[[ Working data open ]]

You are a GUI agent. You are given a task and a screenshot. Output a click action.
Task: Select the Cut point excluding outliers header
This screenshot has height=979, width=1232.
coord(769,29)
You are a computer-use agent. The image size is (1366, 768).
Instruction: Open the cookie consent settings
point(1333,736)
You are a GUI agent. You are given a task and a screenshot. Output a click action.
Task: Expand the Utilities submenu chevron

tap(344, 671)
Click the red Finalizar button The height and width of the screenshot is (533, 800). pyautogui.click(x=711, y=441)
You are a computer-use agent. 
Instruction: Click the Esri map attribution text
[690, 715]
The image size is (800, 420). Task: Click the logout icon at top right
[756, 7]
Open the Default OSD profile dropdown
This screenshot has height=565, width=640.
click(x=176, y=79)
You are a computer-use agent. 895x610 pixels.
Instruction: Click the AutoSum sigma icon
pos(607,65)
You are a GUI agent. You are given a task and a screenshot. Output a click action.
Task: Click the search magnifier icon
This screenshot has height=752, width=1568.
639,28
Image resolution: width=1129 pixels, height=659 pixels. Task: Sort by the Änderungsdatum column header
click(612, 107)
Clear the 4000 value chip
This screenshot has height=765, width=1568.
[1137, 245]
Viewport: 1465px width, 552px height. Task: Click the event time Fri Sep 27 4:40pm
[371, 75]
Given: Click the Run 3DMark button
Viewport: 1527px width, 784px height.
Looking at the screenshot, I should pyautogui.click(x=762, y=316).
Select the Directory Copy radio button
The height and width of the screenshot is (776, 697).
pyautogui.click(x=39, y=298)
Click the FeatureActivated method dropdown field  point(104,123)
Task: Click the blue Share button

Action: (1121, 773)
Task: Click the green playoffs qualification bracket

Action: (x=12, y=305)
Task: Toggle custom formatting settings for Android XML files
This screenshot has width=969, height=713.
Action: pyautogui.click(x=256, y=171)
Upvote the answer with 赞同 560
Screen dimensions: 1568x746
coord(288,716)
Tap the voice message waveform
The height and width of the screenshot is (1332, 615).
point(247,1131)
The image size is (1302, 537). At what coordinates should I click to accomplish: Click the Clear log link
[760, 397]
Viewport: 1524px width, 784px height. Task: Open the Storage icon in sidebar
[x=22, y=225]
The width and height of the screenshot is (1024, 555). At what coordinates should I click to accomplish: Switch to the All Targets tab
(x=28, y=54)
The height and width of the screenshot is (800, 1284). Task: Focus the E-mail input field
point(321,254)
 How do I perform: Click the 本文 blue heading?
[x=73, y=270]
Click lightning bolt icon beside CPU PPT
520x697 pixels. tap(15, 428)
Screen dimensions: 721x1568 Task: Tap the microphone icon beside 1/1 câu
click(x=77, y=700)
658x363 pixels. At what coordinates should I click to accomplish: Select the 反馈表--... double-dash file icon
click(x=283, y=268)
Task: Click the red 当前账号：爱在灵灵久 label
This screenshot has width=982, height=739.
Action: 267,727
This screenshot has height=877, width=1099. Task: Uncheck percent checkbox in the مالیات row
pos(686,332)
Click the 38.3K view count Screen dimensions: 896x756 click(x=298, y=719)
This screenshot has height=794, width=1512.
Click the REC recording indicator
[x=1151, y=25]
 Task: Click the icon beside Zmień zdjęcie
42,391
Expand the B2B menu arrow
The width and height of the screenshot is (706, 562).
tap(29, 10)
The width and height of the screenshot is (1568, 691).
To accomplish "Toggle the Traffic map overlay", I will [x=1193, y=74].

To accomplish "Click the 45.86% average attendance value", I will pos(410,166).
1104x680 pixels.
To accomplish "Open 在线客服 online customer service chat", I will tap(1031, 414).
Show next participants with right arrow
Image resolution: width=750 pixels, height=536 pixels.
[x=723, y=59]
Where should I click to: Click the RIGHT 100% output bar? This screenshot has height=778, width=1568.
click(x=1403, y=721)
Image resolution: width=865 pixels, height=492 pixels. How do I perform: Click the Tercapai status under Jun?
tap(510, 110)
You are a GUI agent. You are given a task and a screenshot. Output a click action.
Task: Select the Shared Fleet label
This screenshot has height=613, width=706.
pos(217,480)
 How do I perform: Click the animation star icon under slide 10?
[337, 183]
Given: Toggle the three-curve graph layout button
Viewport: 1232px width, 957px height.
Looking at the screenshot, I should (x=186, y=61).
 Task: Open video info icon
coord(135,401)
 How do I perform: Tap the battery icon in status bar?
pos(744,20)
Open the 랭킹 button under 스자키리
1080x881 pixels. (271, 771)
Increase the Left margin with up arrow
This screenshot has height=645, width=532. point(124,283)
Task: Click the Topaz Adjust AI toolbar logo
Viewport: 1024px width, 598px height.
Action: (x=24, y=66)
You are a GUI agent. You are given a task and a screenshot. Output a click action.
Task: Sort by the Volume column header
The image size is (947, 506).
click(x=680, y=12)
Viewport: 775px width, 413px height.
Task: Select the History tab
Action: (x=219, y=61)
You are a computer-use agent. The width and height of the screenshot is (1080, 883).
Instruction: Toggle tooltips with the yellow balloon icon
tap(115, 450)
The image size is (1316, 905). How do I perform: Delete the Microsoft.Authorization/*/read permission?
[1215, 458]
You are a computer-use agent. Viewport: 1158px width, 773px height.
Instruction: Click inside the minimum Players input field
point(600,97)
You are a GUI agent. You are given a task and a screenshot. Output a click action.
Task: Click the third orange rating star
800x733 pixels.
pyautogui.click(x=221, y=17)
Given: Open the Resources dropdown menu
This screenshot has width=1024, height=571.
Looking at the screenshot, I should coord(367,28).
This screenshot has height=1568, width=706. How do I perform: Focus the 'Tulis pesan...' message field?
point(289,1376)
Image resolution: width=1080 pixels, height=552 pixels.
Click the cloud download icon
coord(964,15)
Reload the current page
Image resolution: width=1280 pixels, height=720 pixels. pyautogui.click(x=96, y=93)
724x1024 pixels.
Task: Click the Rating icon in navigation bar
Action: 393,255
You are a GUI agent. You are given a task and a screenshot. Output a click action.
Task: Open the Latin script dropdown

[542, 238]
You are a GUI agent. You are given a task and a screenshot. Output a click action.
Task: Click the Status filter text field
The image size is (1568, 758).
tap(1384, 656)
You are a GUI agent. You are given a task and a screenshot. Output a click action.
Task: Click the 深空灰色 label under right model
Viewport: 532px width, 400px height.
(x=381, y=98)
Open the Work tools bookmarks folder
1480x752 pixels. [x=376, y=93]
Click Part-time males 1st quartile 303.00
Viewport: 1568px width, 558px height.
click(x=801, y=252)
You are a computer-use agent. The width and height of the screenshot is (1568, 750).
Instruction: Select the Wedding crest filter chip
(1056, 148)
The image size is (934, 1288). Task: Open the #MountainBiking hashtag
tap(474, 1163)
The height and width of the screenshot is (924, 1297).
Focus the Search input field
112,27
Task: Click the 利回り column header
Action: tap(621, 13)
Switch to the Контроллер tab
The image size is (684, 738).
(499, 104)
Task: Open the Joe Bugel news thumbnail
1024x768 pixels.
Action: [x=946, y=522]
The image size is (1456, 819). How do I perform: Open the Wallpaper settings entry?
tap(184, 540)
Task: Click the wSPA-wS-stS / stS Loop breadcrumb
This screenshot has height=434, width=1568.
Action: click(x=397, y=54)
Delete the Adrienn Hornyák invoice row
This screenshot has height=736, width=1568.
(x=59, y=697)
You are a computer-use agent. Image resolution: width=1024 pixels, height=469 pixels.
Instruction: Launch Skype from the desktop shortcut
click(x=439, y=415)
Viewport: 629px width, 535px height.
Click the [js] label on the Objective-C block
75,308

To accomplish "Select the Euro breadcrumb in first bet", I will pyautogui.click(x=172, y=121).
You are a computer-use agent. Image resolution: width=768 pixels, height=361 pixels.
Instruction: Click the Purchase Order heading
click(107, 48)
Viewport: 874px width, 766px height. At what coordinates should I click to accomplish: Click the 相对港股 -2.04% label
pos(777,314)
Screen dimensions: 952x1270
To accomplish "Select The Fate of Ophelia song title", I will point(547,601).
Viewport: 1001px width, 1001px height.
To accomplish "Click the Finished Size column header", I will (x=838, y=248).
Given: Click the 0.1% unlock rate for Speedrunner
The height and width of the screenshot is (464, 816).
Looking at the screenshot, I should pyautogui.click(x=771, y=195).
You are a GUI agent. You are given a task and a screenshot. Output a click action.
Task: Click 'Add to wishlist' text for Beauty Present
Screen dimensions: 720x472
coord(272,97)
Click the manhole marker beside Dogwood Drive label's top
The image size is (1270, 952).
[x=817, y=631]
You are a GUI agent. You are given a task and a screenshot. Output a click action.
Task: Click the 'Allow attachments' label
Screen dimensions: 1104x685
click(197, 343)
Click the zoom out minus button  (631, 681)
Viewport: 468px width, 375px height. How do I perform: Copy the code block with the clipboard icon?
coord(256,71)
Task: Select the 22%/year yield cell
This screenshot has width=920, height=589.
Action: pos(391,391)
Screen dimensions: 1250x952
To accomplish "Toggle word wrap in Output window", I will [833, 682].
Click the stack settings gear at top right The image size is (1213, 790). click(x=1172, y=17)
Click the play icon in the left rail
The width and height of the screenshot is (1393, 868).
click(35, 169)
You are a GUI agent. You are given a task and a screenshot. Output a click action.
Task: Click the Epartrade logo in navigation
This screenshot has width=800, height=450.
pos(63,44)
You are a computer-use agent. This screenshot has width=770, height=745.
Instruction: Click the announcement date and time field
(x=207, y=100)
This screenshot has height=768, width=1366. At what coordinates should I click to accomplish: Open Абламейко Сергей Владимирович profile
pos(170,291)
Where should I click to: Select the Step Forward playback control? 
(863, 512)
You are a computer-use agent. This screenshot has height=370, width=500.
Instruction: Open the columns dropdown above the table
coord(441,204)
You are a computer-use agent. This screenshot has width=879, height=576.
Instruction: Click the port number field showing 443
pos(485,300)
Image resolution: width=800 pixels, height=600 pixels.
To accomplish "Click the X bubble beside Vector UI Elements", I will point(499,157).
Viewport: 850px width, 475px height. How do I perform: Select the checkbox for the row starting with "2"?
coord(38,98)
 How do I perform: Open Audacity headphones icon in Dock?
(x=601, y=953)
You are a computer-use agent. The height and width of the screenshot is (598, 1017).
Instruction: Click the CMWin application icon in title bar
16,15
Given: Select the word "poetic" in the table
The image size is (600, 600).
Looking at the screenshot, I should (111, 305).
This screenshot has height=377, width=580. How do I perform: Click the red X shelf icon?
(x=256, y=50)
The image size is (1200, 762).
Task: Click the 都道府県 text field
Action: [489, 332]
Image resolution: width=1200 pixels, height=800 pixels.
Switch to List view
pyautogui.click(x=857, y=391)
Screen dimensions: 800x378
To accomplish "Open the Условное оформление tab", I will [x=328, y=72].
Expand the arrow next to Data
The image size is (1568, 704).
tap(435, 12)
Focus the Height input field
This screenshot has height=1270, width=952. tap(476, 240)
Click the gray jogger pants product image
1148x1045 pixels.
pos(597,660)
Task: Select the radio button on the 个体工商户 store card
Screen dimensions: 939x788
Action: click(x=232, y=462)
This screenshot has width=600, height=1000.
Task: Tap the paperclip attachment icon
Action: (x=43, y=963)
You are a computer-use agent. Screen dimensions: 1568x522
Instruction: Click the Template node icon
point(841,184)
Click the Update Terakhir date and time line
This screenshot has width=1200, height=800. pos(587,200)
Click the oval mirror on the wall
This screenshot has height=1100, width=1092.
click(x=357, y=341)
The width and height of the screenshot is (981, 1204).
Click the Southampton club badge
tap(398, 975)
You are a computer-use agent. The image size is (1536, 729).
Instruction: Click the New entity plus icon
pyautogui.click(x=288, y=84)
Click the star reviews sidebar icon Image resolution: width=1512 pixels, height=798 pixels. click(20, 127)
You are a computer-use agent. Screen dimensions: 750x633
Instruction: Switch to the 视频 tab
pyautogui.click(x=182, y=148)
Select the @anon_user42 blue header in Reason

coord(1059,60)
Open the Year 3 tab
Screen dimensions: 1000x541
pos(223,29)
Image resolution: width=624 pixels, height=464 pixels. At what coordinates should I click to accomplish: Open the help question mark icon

[[ Working data closed ]]

Exercise -
Your answer should consist of the lines from the line with "The image size is (1316, 905)." to the line with "Given: Open the Resources dropdown menu" above, repeated exactly, both ends included.

Response -
The image size is (1316, 905). How do I perform: Delete the Microsoft.Authorization/*/read permission?
[1215, 458]
You are a computer-use agent. Viewport: 1158px width, 773px height.
Instruction: Click inside the minimum Players input field
point(600,97)
You are a GUI agent. You are given a task and a screenshot. Output a click action.
Task: Click the third orange rating star
800x733 pixels.
pyautogui.click(x=221, y=17)
Given: Open the Resources dropdown menu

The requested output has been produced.